[Data in this exercise]

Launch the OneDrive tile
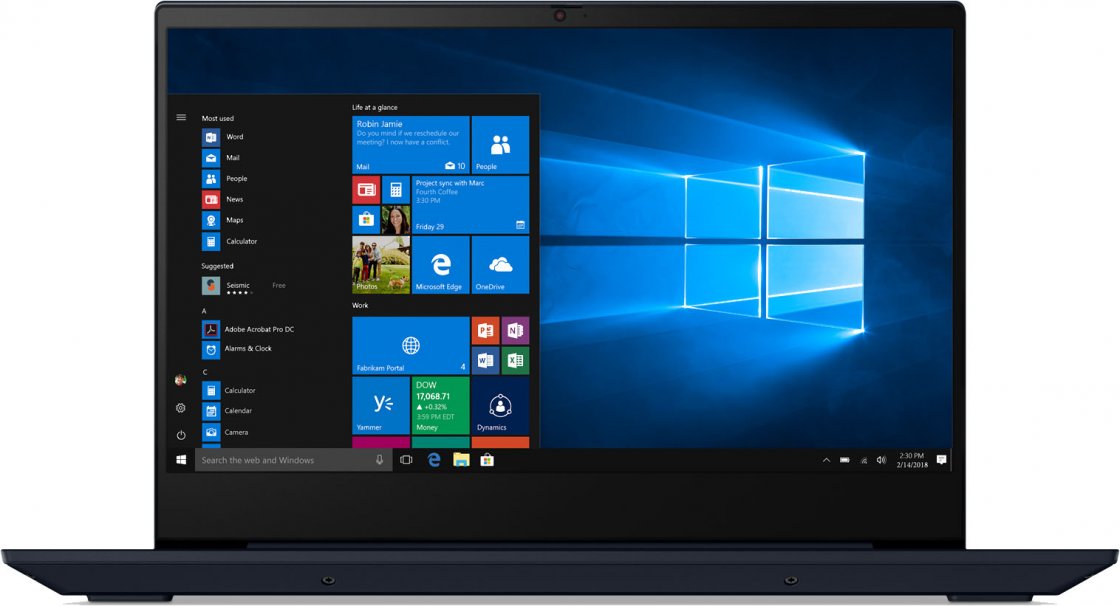1120x606 pixels. coord(500,265)
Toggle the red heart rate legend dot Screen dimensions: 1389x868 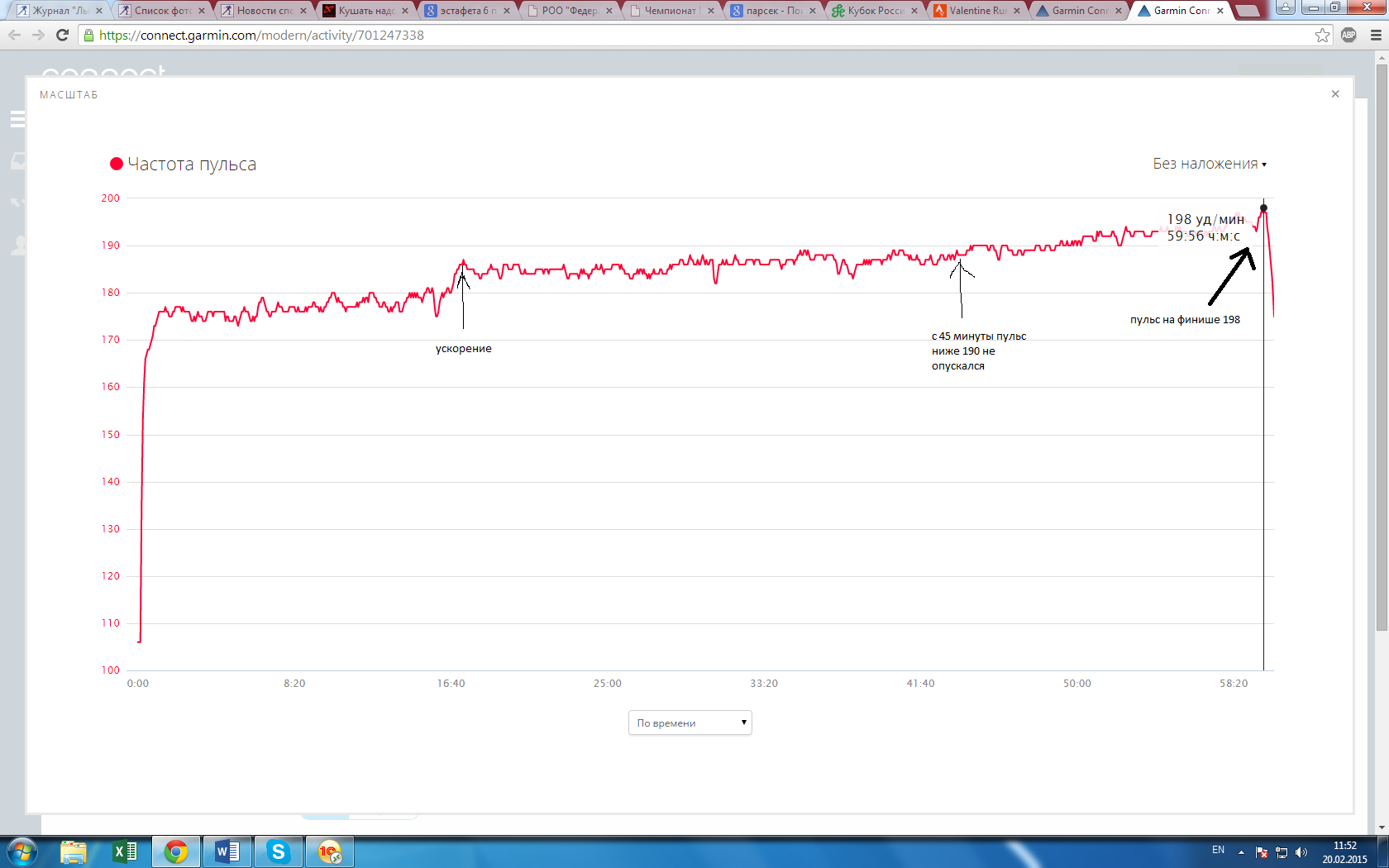pos(117,164)
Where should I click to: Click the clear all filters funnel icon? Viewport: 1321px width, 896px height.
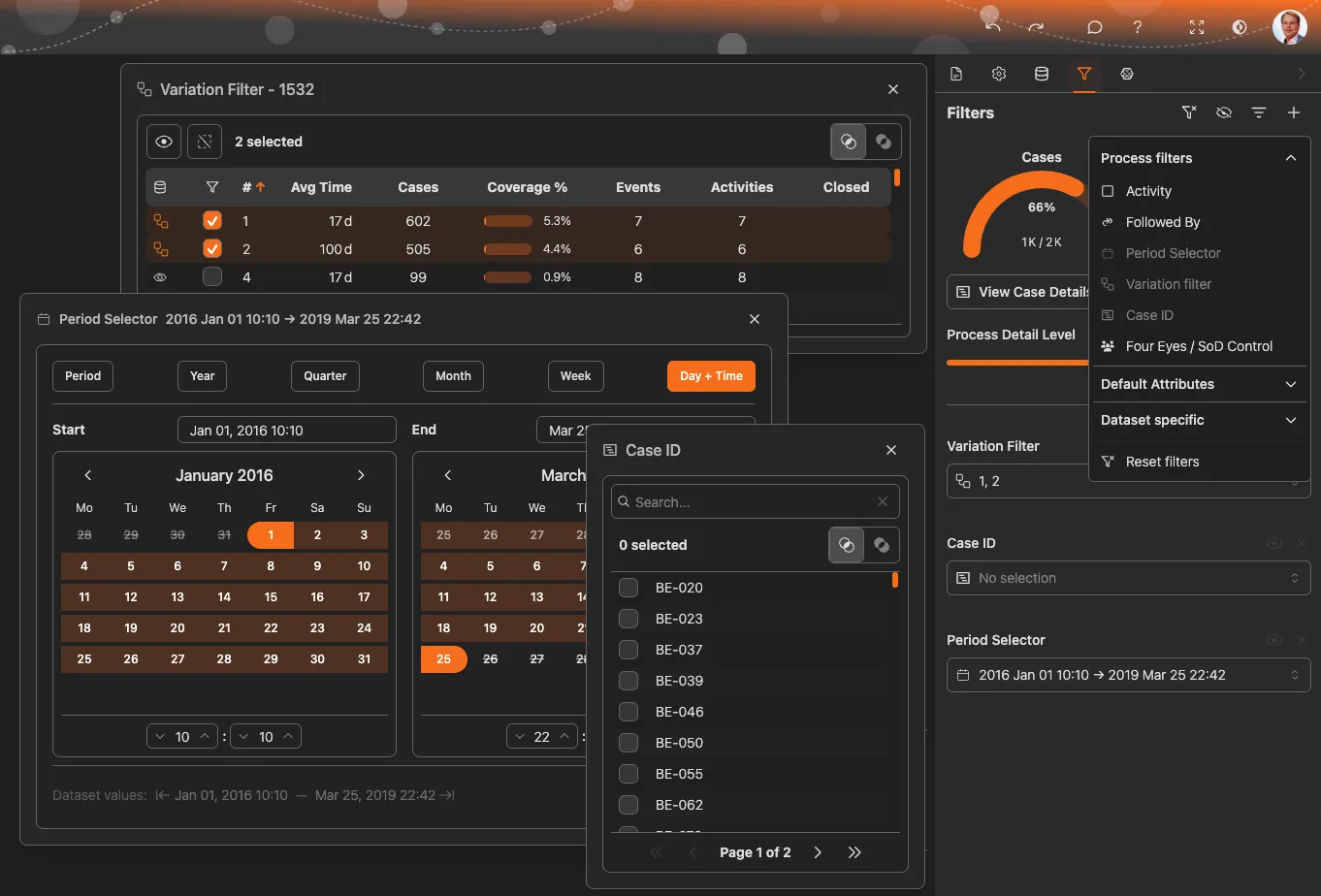pos(1188,112)
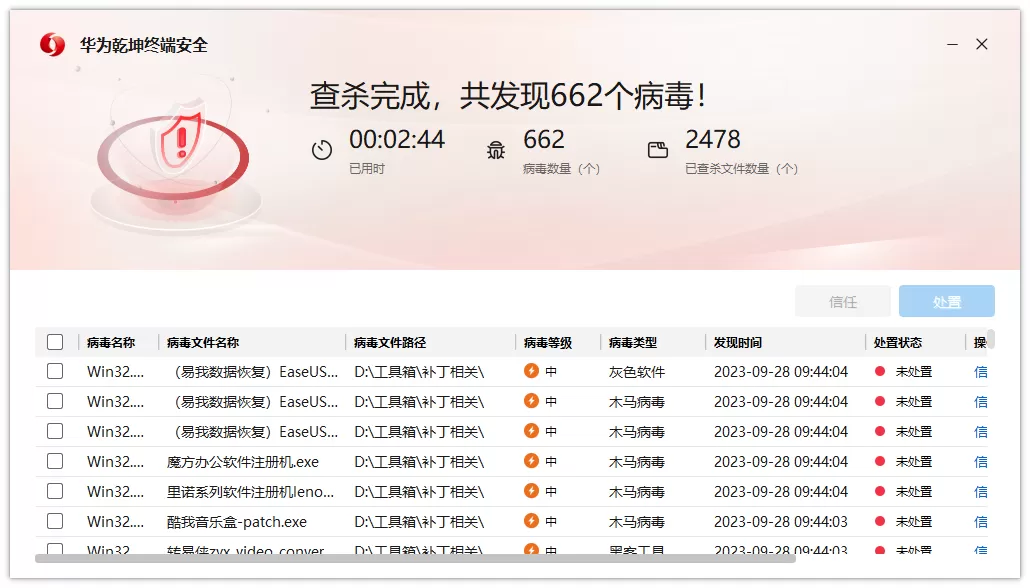Viewport: 1030px width, 588px height.
Task: Click the file icon next to 2478
Action: 658,147
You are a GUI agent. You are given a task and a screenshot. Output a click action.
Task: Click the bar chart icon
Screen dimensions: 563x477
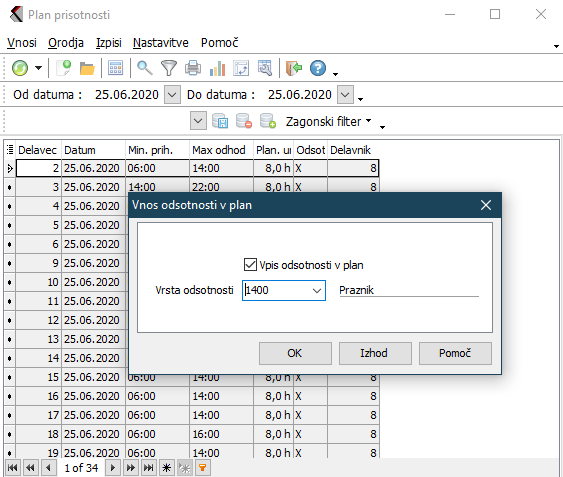pyautogui.click(x=217, y=68)
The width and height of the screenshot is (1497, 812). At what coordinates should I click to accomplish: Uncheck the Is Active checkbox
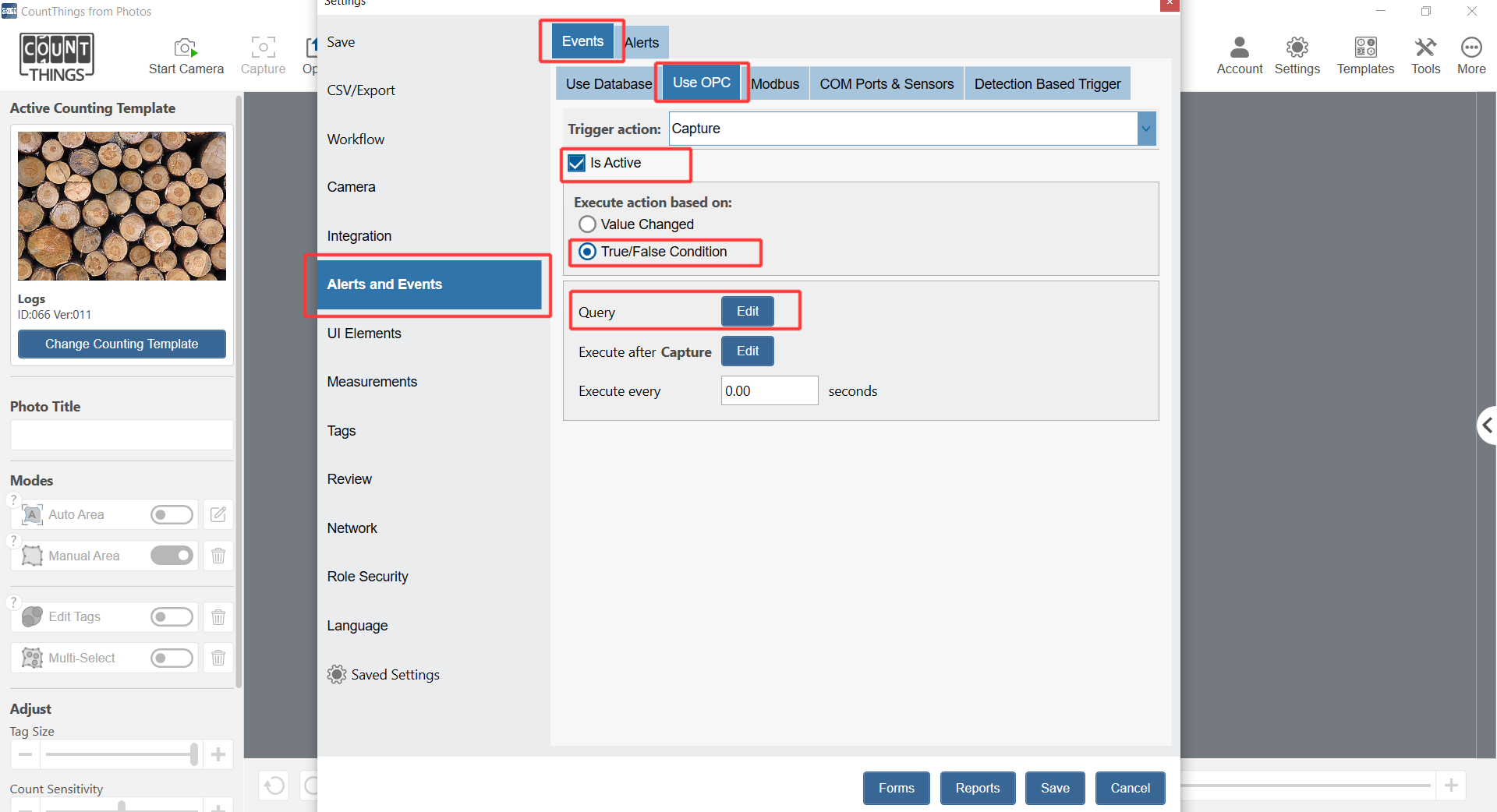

[/Data in this exercise]

- Problem to work on -
From the lines above, copy those that contain the word "screenshot".

- Answer to this exercise -
You are a GUI agent. You are given a task and a screenshot. Output a click action.
The width and height of the screenshot is (1497, 812). At what coordinates should I click to accomplish: Uncheck the Is Active checkbox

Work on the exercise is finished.